Write out the data below line for line, with no changes.

Target coordinate entries:
-- begin --

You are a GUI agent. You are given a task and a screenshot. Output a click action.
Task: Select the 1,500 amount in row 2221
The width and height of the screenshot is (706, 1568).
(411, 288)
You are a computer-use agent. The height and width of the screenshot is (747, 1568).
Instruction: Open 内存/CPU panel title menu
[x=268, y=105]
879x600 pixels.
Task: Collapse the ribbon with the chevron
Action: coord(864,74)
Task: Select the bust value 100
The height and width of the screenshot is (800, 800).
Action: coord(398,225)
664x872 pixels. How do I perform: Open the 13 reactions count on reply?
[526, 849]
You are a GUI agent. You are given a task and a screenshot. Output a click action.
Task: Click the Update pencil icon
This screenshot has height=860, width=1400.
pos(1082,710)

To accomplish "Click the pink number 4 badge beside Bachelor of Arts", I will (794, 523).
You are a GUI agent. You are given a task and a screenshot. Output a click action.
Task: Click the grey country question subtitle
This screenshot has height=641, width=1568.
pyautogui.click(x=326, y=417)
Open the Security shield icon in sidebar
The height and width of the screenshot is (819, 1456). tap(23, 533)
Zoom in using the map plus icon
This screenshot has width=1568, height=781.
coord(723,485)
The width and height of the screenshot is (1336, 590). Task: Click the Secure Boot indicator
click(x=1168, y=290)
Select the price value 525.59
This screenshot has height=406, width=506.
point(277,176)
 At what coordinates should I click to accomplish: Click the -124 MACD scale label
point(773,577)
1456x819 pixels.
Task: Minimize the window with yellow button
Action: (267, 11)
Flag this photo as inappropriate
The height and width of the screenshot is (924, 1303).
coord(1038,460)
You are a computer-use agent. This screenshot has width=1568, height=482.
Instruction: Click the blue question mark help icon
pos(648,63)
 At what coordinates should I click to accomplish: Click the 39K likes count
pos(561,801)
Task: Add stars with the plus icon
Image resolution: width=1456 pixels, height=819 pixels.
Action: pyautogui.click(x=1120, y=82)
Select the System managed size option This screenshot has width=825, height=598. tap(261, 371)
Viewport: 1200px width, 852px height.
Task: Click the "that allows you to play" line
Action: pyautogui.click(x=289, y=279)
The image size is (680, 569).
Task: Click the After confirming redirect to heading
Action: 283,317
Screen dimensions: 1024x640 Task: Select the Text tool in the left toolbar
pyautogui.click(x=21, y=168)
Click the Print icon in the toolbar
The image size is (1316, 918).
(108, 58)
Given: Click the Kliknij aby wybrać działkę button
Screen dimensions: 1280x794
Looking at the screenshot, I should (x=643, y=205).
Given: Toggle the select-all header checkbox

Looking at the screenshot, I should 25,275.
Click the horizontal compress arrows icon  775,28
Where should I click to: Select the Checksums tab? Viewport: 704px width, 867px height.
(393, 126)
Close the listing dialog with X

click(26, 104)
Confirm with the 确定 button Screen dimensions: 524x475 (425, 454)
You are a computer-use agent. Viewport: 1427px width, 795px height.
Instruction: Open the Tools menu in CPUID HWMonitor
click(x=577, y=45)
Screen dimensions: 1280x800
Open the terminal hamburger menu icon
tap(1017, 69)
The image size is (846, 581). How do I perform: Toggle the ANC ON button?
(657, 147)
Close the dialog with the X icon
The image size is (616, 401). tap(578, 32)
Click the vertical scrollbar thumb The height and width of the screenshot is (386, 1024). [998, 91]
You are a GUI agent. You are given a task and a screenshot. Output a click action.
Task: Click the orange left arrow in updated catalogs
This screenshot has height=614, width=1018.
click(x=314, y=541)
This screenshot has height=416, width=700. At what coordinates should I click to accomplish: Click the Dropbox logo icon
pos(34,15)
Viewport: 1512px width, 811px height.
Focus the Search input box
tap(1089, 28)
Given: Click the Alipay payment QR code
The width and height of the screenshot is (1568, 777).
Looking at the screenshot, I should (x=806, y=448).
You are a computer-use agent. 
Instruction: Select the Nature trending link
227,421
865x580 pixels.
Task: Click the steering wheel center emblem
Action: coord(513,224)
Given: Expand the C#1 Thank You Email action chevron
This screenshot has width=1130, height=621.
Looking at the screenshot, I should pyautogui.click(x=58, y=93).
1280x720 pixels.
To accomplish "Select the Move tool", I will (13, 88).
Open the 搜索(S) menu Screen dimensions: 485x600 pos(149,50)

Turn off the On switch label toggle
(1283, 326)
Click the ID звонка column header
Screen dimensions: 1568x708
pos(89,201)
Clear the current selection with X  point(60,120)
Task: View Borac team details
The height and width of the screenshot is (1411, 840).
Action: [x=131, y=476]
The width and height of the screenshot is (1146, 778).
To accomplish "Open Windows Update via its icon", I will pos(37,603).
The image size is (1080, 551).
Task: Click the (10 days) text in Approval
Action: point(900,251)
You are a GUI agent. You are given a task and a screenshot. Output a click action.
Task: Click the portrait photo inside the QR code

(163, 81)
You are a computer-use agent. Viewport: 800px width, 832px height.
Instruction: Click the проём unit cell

-- end --

* **Solution to this exercise**
You are a GUI agent. You are given a task and a screenshot. Output a click action.
Task: Select the 1,500 amount in row 2221
The width and height of the screenshot is (706, 1568).
(411, 288)
You are a computer-use agent. The height and width of the screenshot is (747, 1568).
Instruction: Open 内存/CPU panel title menu
[x=268, y=105]
879x600 pixels.
Task: Collapse the ribbon with the chevron
Action: coord(864,74)
Task: Select the bust value 100
The height and width of the screenshot is (800, 800).
Action: coord(398,225)
664x872 pixels. How do I perform: Open the 13 reactions count on reply?
[526, 849]
You are a GUI agent. You are given a task and a screenshot. Output a click action.
Task: Click the Update pencil icon
This screenshot has height=860, width=1400.
pos(1082,710)

To accomplish "Click the pink number 4 badge beside Bachelor of Arts", I will (794, 523).
You are a GUI agent. You are given a task and a screenshot. Output a click action.
Task: Click the grey country question subtitle
This screenshot has height=641, width=1568.
pyautogui.click(x=326, y=417)
Open the Security shield icon in sidebar
The height and width of the screenshot is (819, 1456). tap(23, 533)
Zoom in using the map plus icon
This screenshot has width=1568, height=781.
coord(723,485)
The width and height of the screenshot is (1336, 590). Task: Click the Secure Boot indicator
click(x=1168, y=290)
Select the price value 525.59
This screenshot has height=406, width=506.
point(277,176)
 At what coordinates should I click to accomplish: Click the -124 MACD scale label
point(773,577)
1456x819 pixels.
Task: Minimize the window with yellow button
Action: (267, 11)
Flag this photo as inappropriate
The height and width of the screenshot is (924, 1303).
coord(1038,460)
You are a computer-use agent. This screenshot has width=1568, height=482.
Instruction: Click the blue question mark help icon
pos(648,63)
 At what coordinates should I click to accomplish: Click the 39K likes count
pos(561,801)
Task: Add stars with the plus icon
Image resolution: width=1456 pixels, height=819 pixels.
Action: pyautogui.click(x=1120, y=82)
Select the System managed size option This screenshot has width=825, height=598. tap(261, 371)
Viewport: 1200px width, 852px height.
Task: Click the "that allows you to play" line
Action: pyautogui.click(x=289, y=279)
The image size is (680, 569).
Task: Click the After confirming redirect to heading
Action: 283,317
Screen dimensions: 1024x640 Task: Select the Text tool in the left toolbar
pyautogui.click(x=21, y=168)
Click the Print icon in the toolbar
The image size is (1316, 918).
(108, 58)
Given: Click the Kliknij aby wybrać działkę button
Screen dimensions: 1280x794
Looking at the screenshot, I should (x=643, y=205).
Given: Toggle the select-all header checkbox

Looking at the screenshot, I should 25,275.
Click the horizontal compress arrows icon  775,28
Where should I click to: Select the Checksums tab? Viewport: 704px width, 867px height.
(393, 126)
Close the listing dialog with X

click(26, 104)
Confirm with the 确定 button Screen dimensions: 524x475 (425, 454)
You are a computer-use agent. Viewport: 1427px width, 795px height.
Instruction: Open the Tools menu in CPUID HWMonitor
click(x=577, y=45)
Screen dimensions: 1280x800
Open the terminal hamburger menu icon
tap(1017, 69)
The image size is (846, 581). How do I perform: Toggle the ANC ON button?
(657, 147)
Close the dialog with the X icon
The image size is (616, 401). tap(578, 32)
Click the vertical scrollbar thumb The height and width of the screenshot is (386, 1024). [998, 91]
You are a GUI agent. You are given a task and a screenshot. Output a click action.
Task: Click the orange left arrow in updated catalogs
This screenshot has height=614, width=1018.
click(x=314, y=541)
This screenshot has height=416, width=700. At what coordinates should I click to accomplish: Click the Dropbox logo icon
pos(34,15)
Viewport: 1512px width, 811px height.
Focus the Search input box
tap(1089, 28)
Given: Click the Alipay payment QR code
The width and height of the screenshot is (1568, 777).
Looking at the screenshot, I should (x=806, y=448).
You are a computer-use agent. 
Instruction: Select the Nature trending link
227,421
865x580 pixels.
Task: Click the steering wheel center emblem
Action: coord(513,224)
Given: Expand the C#1 Thank You Email action chevron
This screenshot has width=1130, height=621.
Looking at the screenshot, I should pyautogui.click(x=58, y=93).
1280x720 pixels.
To accomplish "Select the Move tool", I will (13, 88).
Open the 搜索(S) menu Screen dimensions: 485x600 pos(149,50)

Turn off the On switch label toggle
(1283, 326)
Click the ID звонка column header
Screen dimensions: 1568x708
pos(89,201)
Clear the current selection with X  point(60,120)
Task: View Borac team details
The height and width of the screenshot is (1411, 840).
Action: [x=131, y=476]
The width and height of the screenshot is (1146, 778).
To accomplish "Open Windows Update via its icon", I will pos(37,603).
The image size is (1080, 551).
Task: Click the (10 days) text in Approval
Action: point(900,251)
You are a GUI agent. You are given a task and a screenshot. Output a click action.
Task: Click the portrait photo inside the QR code

(163, 81)
You are a computer-use agent. Viewport: 800px width, 832px height.
Instruction: Click the проём unit cell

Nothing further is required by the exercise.